L’Italia, nonostante tante problematiche legate al mondo lavorativo, in alcune zone offre una relazione tra offerta e domanda sul mercato del lavoro dinamica e interessante.
Recentemente, una ricerca coordinata da InfoJobs ha messo in luce le città italiane dove il mercato del lavoro è più vivace.
Nel primo semestre del 2023, sono stati registrati oltre 200.000 annunci di lavoro, e le città in cui il panorama lavorativo è risultato migliore sono state: Milano, Roma e Torino in testa come centri urbani con il maggior numero di offerte.
Infatti, è noto che trasferirsi in una grande metropoli, ad esempio Milano, dà modo di avere accesso a un mercato del lavoro notevolmente più ampio ma questo implica anche dovere affrontare spese più alte sia per la casa – e in tal senso l’agenzia Gromia chiarisce nel suo sito il valore al metro quadro degli immobili a Milano in zona centro – sia per la vita quotidiana, pertanto è bene essere consapevoli di questi aspetti prima di prendere una decisione definitiva.
In ogni caso, le opportunità di lavoro non mancano nemmeno in altre zone o città, vediamo in questo approfondimento quali sono le zone più interessanti e le figure più ricercate.
Milano, Roma e Torino: le capitali del lavoro
Milano si conferma come il cuore pulsante dell’economia italiana. Con l’11,4% delle offerte di lavoro registrate, la città rappresenta un vero e proprio epicentro per diverse industrie. Questa metropoli, riconosciuta a livello mondiale per la moda e il design, si distingue anche per la sua forte presenza nel settore finanziario e nell’innovazione tecnologica.
Le multinazionali e le startup trovano a Milano un terreno fertile per la crescita, grazie a un ambiente imprenditoriale dinamico e a una forza lavoro altamente qualificata. L’ecosistema di Milano è ulteriormente potenziato dalla presenza di università di fama internazionale e centri di ricerca, che attirano e formano talenti da tutto il mondo.
Roma, con il 5,3% delle offerte di lavoro, offre un mix unico di storia, cultura e opportunità professionali. Il settore pubblico e amministrativo gioca un ruolo cruciale nell’economia della città, ospitando sedi governative, ambasciate e organizzazioni internazionali. Tuttavia, Roma non è solo politica e burocrazia.
La città è un hub importante per il turismo, i media, il cinema e la produzione televisiva, offrendo così una varietà di opportunità per professionisti in questi settori. La presenza di due aeroporti internazionali e la posizione strategica di Roma la rendono un importante nodo logistico e di comunicazione.

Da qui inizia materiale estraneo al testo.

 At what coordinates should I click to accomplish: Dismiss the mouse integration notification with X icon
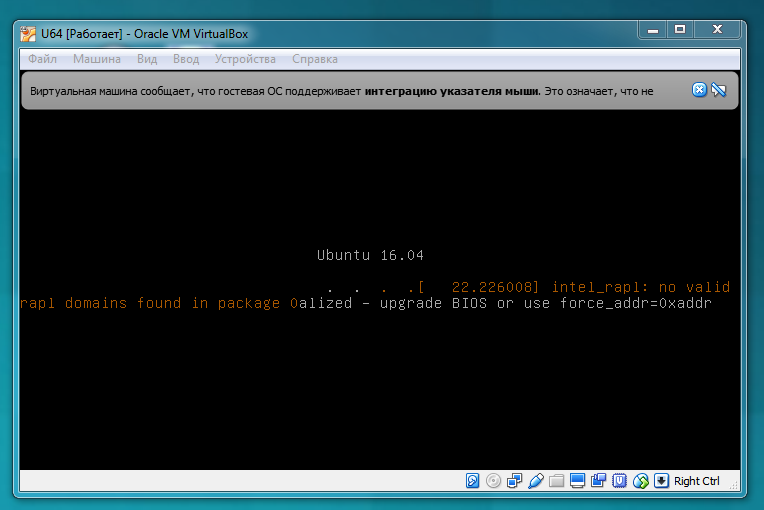[699, 90]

Torino, al terzo posto con il 5% delle offerte di lavoro, è un esempio di come una città possa reinventarsi mantenendo salde le proprie radici industriali. Storicamente conosciuta per la sua importanza nell’industria automobilistica, con giganti come Fiat, oggi Torino si sta orientando verso l’innovazione tecnologica e la sostenibilità.
La città sta diventando un polo per l’industria 4.0, la mobilità elettrica e le energie rinnovabili. Inoltre, Torino ospita importanti istituzioni educative e centri di ricerca, che contribuiscono a formare una forza lavoro qualificata e innovativa, rendendo la città attraente per le aziende di alta tecnologia e ricerca.
Le provincie in ascesa
Oltre alle grandi città, province come Monza e Brianza e Varese mostrano un’impressionante crescita nel mercato del lavoro. Queste aree, con rispettivamente il 7,2% e il 6,1% delle offerte, si stanno affermando come importanti poli di attrazione per professionisti di vari settori. Mantova, Cremona, Como, Pavia, Lecco, Lodi e Sondrio, pur con percentuali più basse, offrono opportunità significative, testimoniando la diversificazione economica dell’Italia settentrionale.
Lombardia, Emilia-Romagna e Veneto: regioni leader
A livello regionale, la Lombardia domina con il 31% delle offerte a livello nazionale, seguita dall’Emilia-Romagna e dal Veneto. Queste regioni, con un tessuto economico robusto e diversificato, offrono opportunità in vari campi, dall’industria manifatturiera ai servizi, alla tecnologia. Il Piemonte e il Lazio completano i primi cinque posti, con un’enfasi rispettivamente sul settore industriale e sui servizi.
Categorie professionali più ricercate
Le categorie professionali più richieste riflettono le dinamiche del mercato del lavoro italiano. In cima alla lista ci sono gli Operai, Produzione, Qualità, seguiti da professioni nel campo dell’Amministrazione, Contabilità e Segreteria. Importante anche il settore degli Acquisti, Logistica e Magazzino, nonché il Commercio al dettaglio e l’IT. Questa varietà riflette una tendenza verso un mercato del lavoro più inclusivo e diversificato.